Optionally the housing contains at least one partitioning wall, preferably extending between adjacent containers to restrict air flow within the housing and between containers.
A partitioning wall advantageously provides a further insulating means for the apparatus. The partitioning wall, or walls, provide a separation of the air between the tanks. The air between the tanks can cool the containers and subsequently the water therein, and therefore the partitioning wall prevents the cooler air from cooling the space around a warmer container. A housing for use as part of a solar water heating apparatus substantially as herein described with reference to the accompanying figures.
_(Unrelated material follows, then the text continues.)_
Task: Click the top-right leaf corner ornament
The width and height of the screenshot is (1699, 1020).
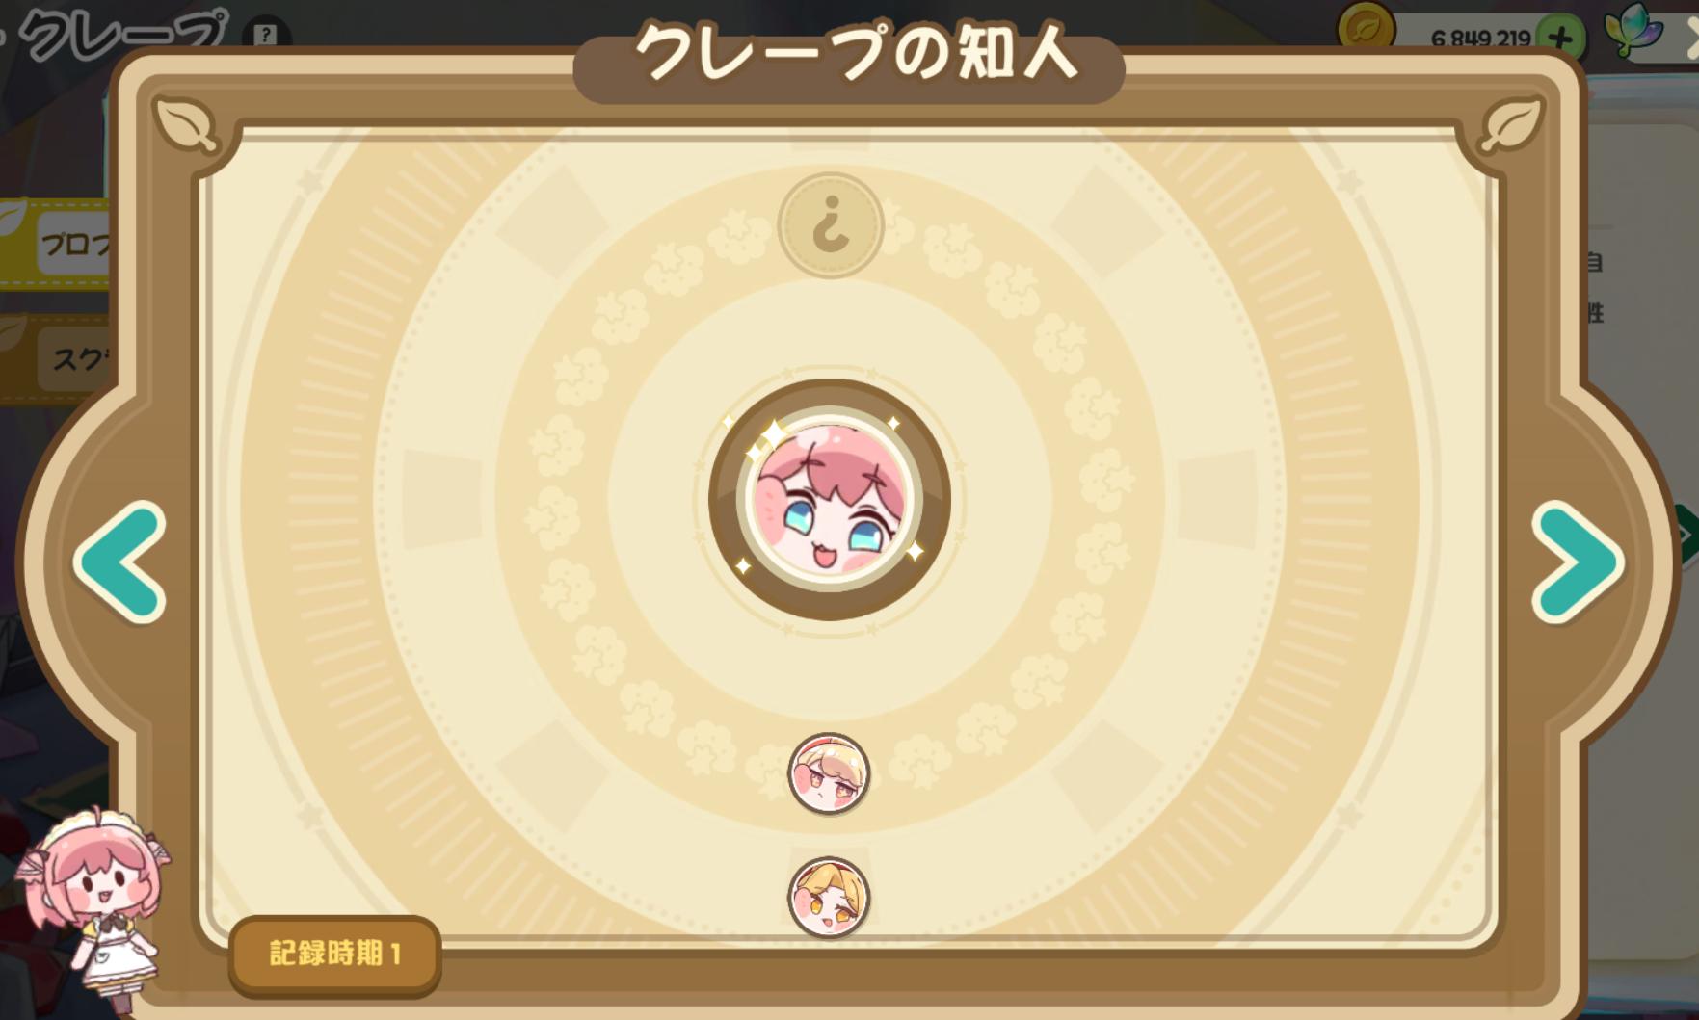Action: click(x=1512, y=125)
Brief Description of the Figures
The invention is now described with reference to the accompanying drawings, which show, by way of example only, one embodiment of an apparatus for solar heating. In the drawings: Figure 1 shows a perspective view from the front and to one side of two separate solar water heating apparatuses each according to an embodiment of the present invention, the apparatuses installed on a sloping tile roof, each of the apparatuses comprising an open- topped housing into which three enclosed elongate containers that hold a volume of water are received, each container having an outer surface with a portion that faces upwards towards the top cover when the water container is located in the housing, a transparent top cover closing the open top of the housing and allowing the transmission of sunlight or solar radiation therethrough;
Figure 2 shows an exploded perspective view from one end and slightly above of one of the solar water heating apparatuses of figure 1, showing detail of the elongate containers and the floor of the housing, each of the containers and the floor of the housing contoured so that the floor receives and securely holds or cradles the containers;
Figure 3 shows an exploded perspective view from one side of the apparatus of figure 2;
Figure 4 shows a cross-sectional end view of the apparatus of figures 1 to 3, showing detail of the walls and floor of the housing, spaced-apart inner and outer skins forming the walls and floor, the figure also showing detail of the cross-section of the three containers, each formed with an elliptical cross-section so that the upwardly-facing upper surface has a width greater than the height of the container, when the container is located in the housing, so that a large surface area of the container is presented towards direct sunlight;
Figure 5 shows a variation of the apparatus of figure 4, showing a second embodiment or variation of the container, the single container of this embodiment similar in appearance to the three containers of the preceding figures when located in the housing, the single container formed from three elongate sections, each substantially the same shape and size as a single container of the first embodiment, the elongate sections joined along their common edges to form a single container.
Figure 6 illustrates in more detail the base of a housing; and
Figure 7 illustrates fitment of a cover to a housing. Detailed Description of the Figures
An embodiment of the solar water heating apparatus, generally referenced 1, is shown in the figures. The solar water heating apparatus 1 has three main parts: an open-topped housing 3, a container or containers 2, and a lid or top cover 4. It will be recognised that the number of containers utilised depends upon the use, space available, cost etc.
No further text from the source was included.